__Exercise requirements__. Could you copy out all of the records below word for word, keeping every line as it stands?

__Supplied data__.
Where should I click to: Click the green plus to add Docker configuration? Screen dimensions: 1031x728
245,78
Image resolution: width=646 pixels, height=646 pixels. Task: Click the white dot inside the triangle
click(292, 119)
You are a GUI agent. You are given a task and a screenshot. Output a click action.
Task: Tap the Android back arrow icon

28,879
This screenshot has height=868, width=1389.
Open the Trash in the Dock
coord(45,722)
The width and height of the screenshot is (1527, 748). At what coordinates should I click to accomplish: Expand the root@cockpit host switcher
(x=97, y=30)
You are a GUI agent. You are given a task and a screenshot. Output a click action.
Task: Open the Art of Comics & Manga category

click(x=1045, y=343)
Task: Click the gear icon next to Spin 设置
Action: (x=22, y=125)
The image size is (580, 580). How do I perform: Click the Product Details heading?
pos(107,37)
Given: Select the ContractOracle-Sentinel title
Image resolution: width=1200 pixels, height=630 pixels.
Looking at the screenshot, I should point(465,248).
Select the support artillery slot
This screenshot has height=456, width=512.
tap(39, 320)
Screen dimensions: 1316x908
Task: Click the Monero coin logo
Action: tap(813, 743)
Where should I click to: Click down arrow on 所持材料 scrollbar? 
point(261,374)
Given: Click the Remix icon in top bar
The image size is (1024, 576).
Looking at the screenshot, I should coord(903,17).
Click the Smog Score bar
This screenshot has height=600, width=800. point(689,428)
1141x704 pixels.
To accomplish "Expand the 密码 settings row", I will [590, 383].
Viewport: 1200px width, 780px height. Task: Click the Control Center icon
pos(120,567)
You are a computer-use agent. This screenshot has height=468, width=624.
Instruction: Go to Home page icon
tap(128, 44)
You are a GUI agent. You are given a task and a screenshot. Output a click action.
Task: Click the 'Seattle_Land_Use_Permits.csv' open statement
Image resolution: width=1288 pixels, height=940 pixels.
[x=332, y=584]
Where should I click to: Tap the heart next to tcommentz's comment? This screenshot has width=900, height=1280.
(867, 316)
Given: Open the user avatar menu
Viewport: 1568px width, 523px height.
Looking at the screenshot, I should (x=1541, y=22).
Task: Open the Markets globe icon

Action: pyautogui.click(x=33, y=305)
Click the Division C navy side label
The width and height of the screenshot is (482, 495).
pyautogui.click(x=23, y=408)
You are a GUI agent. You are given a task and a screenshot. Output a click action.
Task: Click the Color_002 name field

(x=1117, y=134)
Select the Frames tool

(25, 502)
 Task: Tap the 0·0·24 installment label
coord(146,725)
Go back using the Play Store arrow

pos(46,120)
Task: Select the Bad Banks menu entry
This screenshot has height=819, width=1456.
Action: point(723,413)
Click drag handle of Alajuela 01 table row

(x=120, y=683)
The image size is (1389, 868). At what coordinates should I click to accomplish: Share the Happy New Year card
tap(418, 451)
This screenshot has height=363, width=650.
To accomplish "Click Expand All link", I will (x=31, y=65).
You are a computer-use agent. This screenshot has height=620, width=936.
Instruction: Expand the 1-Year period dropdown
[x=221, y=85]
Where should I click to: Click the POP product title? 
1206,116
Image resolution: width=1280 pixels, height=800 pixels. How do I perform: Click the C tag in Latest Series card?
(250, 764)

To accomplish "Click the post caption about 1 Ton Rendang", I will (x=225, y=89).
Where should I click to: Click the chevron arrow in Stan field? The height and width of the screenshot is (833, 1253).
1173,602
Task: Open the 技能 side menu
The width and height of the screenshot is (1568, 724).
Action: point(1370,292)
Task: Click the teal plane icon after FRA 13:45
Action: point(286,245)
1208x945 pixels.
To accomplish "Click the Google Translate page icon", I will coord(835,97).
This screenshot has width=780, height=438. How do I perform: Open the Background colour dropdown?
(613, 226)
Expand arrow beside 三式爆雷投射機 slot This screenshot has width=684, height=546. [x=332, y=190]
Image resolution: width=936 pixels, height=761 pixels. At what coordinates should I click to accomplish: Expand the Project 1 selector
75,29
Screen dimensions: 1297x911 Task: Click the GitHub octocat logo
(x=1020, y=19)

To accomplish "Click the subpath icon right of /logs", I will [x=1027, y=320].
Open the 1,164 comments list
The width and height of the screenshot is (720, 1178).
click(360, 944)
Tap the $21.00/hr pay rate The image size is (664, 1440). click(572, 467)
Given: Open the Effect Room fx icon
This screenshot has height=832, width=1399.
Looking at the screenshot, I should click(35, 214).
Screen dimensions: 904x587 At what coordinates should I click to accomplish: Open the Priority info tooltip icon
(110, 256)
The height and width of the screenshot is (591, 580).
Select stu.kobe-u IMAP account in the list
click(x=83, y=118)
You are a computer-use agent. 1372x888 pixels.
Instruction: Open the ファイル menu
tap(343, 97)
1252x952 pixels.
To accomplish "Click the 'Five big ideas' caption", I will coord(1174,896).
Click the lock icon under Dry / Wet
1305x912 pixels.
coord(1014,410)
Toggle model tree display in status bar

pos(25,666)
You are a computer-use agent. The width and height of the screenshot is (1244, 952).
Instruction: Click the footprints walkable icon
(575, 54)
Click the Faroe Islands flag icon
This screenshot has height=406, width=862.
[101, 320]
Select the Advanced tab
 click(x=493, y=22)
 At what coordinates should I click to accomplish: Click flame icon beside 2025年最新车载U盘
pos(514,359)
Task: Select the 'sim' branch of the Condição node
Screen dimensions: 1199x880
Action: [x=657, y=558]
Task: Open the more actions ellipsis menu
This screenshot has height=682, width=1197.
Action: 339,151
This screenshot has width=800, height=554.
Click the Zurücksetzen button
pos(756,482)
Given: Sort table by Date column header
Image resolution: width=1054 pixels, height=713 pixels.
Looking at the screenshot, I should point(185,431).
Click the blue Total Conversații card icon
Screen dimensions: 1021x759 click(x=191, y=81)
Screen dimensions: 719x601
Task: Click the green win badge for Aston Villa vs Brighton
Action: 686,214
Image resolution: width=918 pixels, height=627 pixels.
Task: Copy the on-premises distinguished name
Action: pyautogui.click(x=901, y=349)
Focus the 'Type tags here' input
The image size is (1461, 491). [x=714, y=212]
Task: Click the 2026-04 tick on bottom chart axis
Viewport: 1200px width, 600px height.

__Exercise answer__.
Where should I click to: Click the green plus to add Docker configuration? Screen dimensions: 1031x728
245,78
Image resolution: width=646 pixels, height=646 pixels. Task: Click the white dot inside the triangle
click(292, 119)
You are a GUI agent. You are given a task and a screenshot. Output a click action.
Task: Tap the Android back arrow icon

28,879
This screenshot has height=868, width=1389.
Open the Trash in the Dock
coord(45,722)
The width and height of the screenshot is (1527, 748). At what coordinates should I click to accomplish: Expand the root@cockpit host switcher
(x=97, y=30)
You are a GUI agent. You are given a task and a screenshot. Output a click action.
Task: Open the Art of Comics & Manga category

click(x=1045, y=343)
Task: Click the gear icon next to Spin 设置
Action: (x=22, y=125)
The image size is (580, 580). How do I perform: Click the Product Details heading?
pos(107,37)
Given: Select the ContractOracle-Sentinel title
Image resolution: width=1200 pixels, height=630 pixels.
Looking at the screenshot, I should point(465,248).
Select the support artillery slot
This screenshot has height=456, width=512.
tap(39, 320)
Screen dimensions: 1316x908
Task: Click the Monero coin logo
Action: tap(813, 743)
Where should I click to: Click down arrow on 所持材料 scrollbar? 
point(261,374)
Given: Click the Remix icon in top bar
The image size is (1024, 576).
Looking at the screenshot, I should coord(903,17).
Click the Smog Score bar
This screenshot has height=600, width=800. point(689,428)
1141x704 pixels.
To accomplish "Expand the 密码 settings row", I will [590, 383].
Viewport: 1200px width, 780px height. Task: Click the Control Center icon
pos(120,567)
You are a computer-use agent. This screenshot has height=468, width=624.
Instruction: Go to Home page icon
tap(128, 44)
You are a GUI agent. You are given a task and a screenshot. Output a click action.
Task: Click the 'Seattle_Land_Use_Permits.csv' open statement
Image resolution: width=1288 pixels, height=940 pixels.
[x=332, y=584]
Where should I click to: Tap the heart next to tcommentz's comment? This screenshot has width=900, height=1280.
(867, 316)
Given: Open the user avatar menu
Viewport: 1568px width, 523px height.
Looking at the screenshot, I should (x=1541, y=22).
Task: Open the Markets globe icon

Action: pyautogui.click(x=33, y=305)
Click the Division C navy side label
The width and height of the screenshot is (482, 495).
pyautogui.click(x=23, y=408)
You are a GUI agent. You are given a task and a screenshot. Output a click action.
Task: Click the Color_002 name field

(x=1117, y=134)
Select the Frames tool

(25, 502)
 Task: Tap the 0·0·24 installment label
coord(146,725)
Go back using the Play Store arrow

pos(46,120)
Task: Select the Bad Banks menu entry
This screenshot has height=819, width=1456.
Action: point(723,413)
Click drag handle of Alajuela 01 table row

(x=120, y=683)
The image size is (1389, 868). At what coordinates should I click to accomplish: Share the Happy New Year card
tap(418, 451)
This screenshot has height=363, width=650.
To accomplish "Click Expand All link", I will (x=31, y=65).
You are a computer-use agent. This screenshot has height=620, width=936.
Instruction: Expand the 1-Year period dropdown
[x=221, y=85]
Where should I click to: Click the POP product title? 
1206,116
Image resolution: width=1280 pixels, height=800 pixels. How do I perform: Click the C tag in Latest Series card?
(250, 764)

To accomplish "Click the post caption about 1 Ton Rendang", I will (x=225, y=89).
Where should I click to: Click the chevron arrow in Stan field? The height and width of the screenshot is (833, 1253).
1173,602
Task: Open the 技能 side menu
The width and height of the screenshot is (1568, 724).
Action: point(1370,292)
Task: Click the teal plane icon after FRA 13:45
Action: point(286,245)
1208x945 pixels.
To accomplish "Click the Google Translate page icon", I will coord(835,97).
This screenshot has width=780, height=438. How do I perform: Open the Background colour dropdown?
(613, 226)
Expand arrow beside 三式爆雷投射機 slot This screenshot has width=684, height=546. [x=332, y=190]
Image resolution: width=936 pixels, height=761 pixels. At what coordinates should I click to accomplish: Expand the Project 1 selector
75,29
Screen dimensions: 1297x911 Task: Click the GitHub octocat logo
(x=1020, y=19)

To accomplish "Click the subpath icon right of /logs", I will [x=1027, y=320].
Open the 1,164 comments list
The width and height of the screenshot is (720, 1178).
click(360, 944)
Tap the $21.00/hr pay rate The image size is (664, 1440). click(572, 467)
Given: Open the Effect Room fx icon
This screenshot has height=832, width=1399.
Looking at the screenshot, I should click(35, 214).
Screen dimensions: 904x587 At what coordinates should I click to accomplish: Open the Priority info tooltip icon
(110, 256)
The height and width of the screenshot is (591, 580).
Select stu.kobe-u IMAP account in the list
click(x=83, y=118)
You are a computer-use agent. 1372x888 pixels.
Instruction: Open the ファイル menu
tap(343, 97)
1252x952 pixels.
To accomplish "Click the 'Five big ideas' caption", I will coord(1174,896).
Click the lock icon under Dry / Wet
1305x912 pixels.
coord(1014,410)
Toggle model tree display in status bar

pos(25,666)
You are a computer-use agent. The width and height of the screenshot is (1244, 952).
Instruction: Click the footprints walkable icon
(575, 54)
Click the Faroe Islands flag icon
This screenshot has height=406, width=862.
[101, 320]
Select the Advanced tab
 click(x=493, y=22)
 At what coordinates should I click to accomplish: Click flame icon beside 2025年最新车载U盘
pos(514,359)
Task: Select the 'sim' branch of the Condição node
Screen dimensions: 1199x880
Action: [x=657, y=558]
Task: Open the more actions ellipsis menu
This screenshot has height=682, width=1197.
Action: 339,151
This screenshot has width=800, height=554.
Click the Zurücksetzen button
pos(756,482)
Given: Sort table by Date column header
Image resolution: width=1054 pixels, height=713 pixels.
Looking at the screenshot, I should point(185,431).
Click the blue Total Conversații card icon
Screen dimensions: 1021x759 click(x=191, y=81)
Screen dimensions: 719x601
Task: Click the green win badge for Aston Villa vs Brighton
Action: 686,214
Image resolution: width=918 pixels, height=627 pixels.
Task: Copy the on-premises distinguished name
Action: pyautogui.click(x=901, y=349)
Focus the 'Type tags here' input
The image size is (1461, 491). [x=714, y=212]
Task: Click the 2026-04 tick on bottom chart axis
Viewport: 1200px width, 600px height.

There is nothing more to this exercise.